The tire is a wide range of products designed for various vehicles, including passenger cars, light trucks, and commercial vehicles. This market is driven by factors such as technological advancements by changing consumer preferences, and regulatory developments. According to the Rubber Manufacturers Association, approximately 300 million tires are sold annually in the United States alone by reflecting the robust demand for tire products. The increasing focus on safety, fuel efficiency, and environmental sustainability is also shaping the market, as consumers seek tires that enhance vehicle performance while minimizing their ecological footprint.
The rising vehicle sales and fleet expansion serve as a primary driver for the North America tire market.
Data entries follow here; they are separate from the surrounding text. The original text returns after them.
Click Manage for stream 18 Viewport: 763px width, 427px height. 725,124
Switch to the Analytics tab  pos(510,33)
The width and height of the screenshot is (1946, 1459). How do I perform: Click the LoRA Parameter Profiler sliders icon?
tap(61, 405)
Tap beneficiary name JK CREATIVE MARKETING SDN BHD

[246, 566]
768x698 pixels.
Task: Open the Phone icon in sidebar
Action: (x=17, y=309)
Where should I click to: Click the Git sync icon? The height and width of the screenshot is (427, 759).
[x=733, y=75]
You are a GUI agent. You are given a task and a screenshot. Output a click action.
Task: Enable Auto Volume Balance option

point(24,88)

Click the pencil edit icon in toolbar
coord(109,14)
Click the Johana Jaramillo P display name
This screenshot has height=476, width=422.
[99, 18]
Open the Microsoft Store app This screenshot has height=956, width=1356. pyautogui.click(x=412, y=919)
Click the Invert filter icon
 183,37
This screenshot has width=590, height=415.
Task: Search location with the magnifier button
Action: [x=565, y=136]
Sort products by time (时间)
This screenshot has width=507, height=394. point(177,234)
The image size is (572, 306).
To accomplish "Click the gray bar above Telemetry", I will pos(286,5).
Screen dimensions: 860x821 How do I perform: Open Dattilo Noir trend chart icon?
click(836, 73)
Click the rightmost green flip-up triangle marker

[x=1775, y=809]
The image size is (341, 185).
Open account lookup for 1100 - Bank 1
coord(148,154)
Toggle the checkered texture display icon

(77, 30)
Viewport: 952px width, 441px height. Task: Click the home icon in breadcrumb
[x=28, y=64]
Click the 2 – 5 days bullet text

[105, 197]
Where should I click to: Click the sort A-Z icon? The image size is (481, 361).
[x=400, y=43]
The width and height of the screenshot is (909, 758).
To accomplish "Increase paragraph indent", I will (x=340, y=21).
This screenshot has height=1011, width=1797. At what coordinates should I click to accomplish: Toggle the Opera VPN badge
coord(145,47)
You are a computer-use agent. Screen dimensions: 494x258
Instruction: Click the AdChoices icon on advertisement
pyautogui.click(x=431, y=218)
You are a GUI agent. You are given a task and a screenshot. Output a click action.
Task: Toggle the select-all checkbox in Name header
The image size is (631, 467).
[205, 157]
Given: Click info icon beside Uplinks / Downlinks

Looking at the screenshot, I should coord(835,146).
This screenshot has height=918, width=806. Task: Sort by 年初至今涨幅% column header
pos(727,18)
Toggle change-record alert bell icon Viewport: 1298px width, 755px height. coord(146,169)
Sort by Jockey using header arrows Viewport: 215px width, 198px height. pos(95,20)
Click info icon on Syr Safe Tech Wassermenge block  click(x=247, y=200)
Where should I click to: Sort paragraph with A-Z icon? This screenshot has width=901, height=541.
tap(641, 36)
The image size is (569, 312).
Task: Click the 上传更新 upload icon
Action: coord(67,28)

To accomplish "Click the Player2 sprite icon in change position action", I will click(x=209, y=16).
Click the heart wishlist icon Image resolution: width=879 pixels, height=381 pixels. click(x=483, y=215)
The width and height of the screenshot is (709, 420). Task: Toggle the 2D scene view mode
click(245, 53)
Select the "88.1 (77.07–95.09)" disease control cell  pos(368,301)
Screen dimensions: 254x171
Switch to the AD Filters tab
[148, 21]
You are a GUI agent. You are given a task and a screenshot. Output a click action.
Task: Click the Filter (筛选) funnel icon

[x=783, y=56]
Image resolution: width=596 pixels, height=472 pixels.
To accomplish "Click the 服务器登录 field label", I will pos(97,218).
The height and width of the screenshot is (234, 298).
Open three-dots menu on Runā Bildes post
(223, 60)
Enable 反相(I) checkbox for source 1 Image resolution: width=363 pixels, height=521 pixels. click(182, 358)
According to the Automotive Industry Association, new vehicle sales in the United States reached approximately 15 million units in 2021 by marking a significant rebound from the pandemic-induced decline. This surge in vehicle sales directly correlates with increased demand for tires, as each new vehicle requires a set of tires for operation. Additionally, the expansion of commercial fleets in the e-commerce and logistics sectors, has further fueled tire demand. The combination of rising vehicle sales and fleet expansion underscores the critical role that tires play in the automotive ecosystem, driving market growth and innovation.
Technological advancements in tire manufacturing represent another significant driver of the North America tire market. Innovations in materials, design, and production processes have led to the development of high-performance tires that offer improved safety, durability, and fuel efficiency. For instance, the introduction of advanced rubber compounds and tread designs has enhanced tire grip and reduced rolling resistance, contributing to better fuel economy. According to a study by the National Highway Traffic Safety Administration, properly inflated and well-maintained tires can improve fuel efficiency by up to 3%. Furthermore, the rise of smart tire technology, which incorporates sensors to monitor tire pressure and temperature is gaining traction among consumers seeking enhanced safety and performance.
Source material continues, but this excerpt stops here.